Today, wanting to write and determined to try, I began with an idea that had leapt out from my current readings in history and historiography. Since I don’t outline before I write I trusted that having read and pondered and watered my tiny mustard seed of a thought I would be able to grow it into a bush that the birds could flock to in numbers. But from the first sentence I was riddled with doubt. If I took this particular path I would have to explain the background; if I assumed this point, I would cloud the context. On and on it went, the original beam forking into fractals, each one bending the light until I could no longer see.

“A man should learn to detect and watch that gleam of light which flashes across his mind from within,” says Emerson. “In every work of genius we recognize our own rejected thoughts; they come back to us with a certain alienated majesty.” But that was precisely the issue! My thoughts had all been said and written before, usually better, by other people. A certain obsessive quality in me runs every idea through an originality sieve, sifting to find some gem that no one has thought of before.

That’s when I turned to Thomas Merton who wrote constantly and fluently on several dominant themes throughout his life. “No one need have a compulsion to be utterly and perfectly “original” in every word he writes,” says Merton. “All that matters is that the old be recovered on a new plane and be, itself, a new reality.”

Like most authors, Merton wondered if he was connecting, if what he wrote was making a difference in people’s lives. If a manuscript passed through the diocesan censors with minimal damage and then on to the publisher’s editing, Merton couldn’t help but worry that it was bland and forgettable. Later in life, musing on this need for writers to be needed, he says, “You give some of it to others, if you can. Yet one should be able to share things with others without bothering too much about how they like it, either, or how they accept it. Assume they will accept it, if they need it. And if they don’t need it, why should they accept it?
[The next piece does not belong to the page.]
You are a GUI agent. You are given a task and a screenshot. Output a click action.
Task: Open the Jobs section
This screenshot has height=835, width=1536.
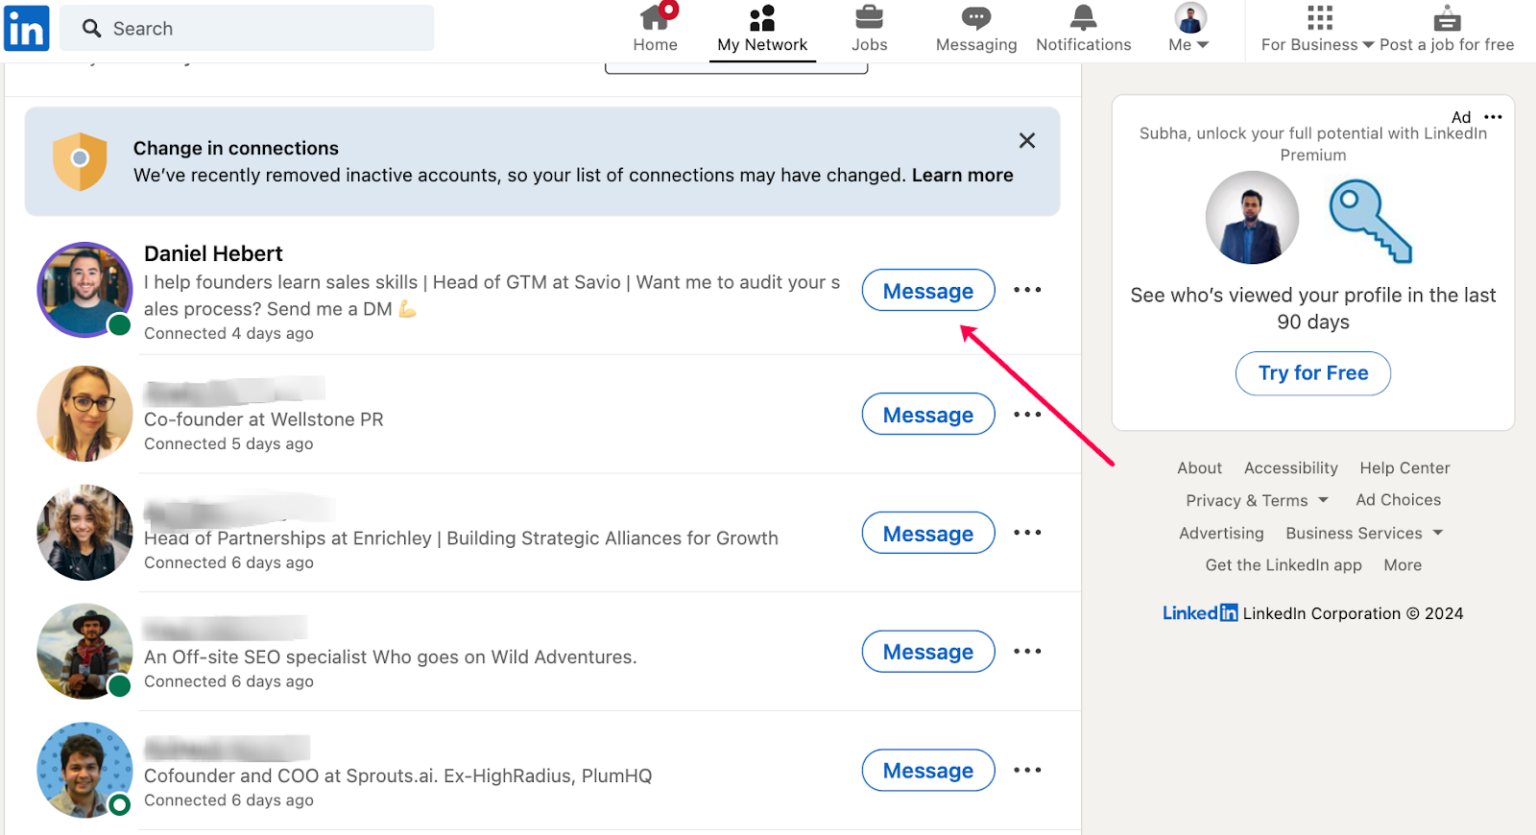click(868, 28)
That is their business. Let me accept what is mine and give them all their share, and go my way.”

Late in the day, going over this piece, those were words I needed to hear. I hadn’t written what I thought I would, but I had written, even though it was to stitch together the thoughts of others whose writing I admire. That was something, at least. “So do not worry about tomorrow,” said Jesus, “for tomorrow will bring worries of its own. Today’s trouble is enough for today.”

There is that.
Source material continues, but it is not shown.